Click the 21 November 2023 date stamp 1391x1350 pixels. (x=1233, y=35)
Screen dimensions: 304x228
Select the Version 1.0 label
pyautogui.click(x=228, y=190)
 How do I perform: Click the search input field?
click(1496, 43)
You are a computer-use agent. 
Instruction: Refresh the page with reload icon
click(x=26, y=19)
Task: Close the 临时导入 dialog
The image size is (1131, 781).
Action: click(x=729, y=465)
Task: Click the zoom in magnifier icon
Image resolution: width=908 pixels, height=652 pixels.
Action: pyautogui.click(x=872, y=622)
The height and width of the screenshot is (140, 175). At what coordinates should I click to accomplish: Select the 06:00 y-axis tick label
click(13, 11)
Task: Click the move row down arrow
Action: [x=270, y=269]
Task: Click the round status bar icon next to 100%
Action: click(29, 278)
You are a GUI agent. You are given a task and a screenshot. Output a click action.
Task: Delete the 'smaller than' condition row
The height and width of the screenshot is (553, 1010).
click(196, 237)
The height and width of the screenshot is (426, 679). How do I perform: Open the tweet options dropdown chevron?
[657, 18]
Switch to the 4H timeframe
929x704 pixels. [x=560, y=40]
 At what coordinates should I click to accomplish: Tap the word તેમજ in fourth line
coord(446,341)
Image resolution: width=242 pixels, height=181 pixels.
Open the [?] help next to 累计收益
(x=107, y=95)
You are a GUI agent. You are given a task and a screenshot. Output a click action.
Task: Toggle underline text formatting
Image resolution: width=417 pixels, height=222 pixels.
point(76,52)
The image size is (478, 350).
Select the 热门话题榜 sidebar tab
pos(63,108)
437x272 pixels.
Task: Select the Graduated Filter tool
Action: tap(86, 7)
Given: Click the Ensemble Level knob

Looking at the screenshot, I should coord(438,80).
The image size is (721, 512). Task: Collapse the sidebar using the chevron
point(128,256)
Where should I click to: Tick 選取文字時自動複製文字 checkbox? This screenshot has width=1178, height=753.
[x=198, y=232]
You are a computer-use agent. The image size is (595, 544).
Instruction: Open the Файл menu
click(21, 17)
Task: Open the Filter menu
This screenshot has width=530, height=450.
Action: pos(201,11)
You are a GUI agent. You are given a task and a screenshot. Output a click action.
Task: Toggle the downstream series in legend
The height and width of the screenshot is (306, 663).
----
Task to complete: In these records, tally the lines that contain the string "computer", and give only the result.

Task solution: 2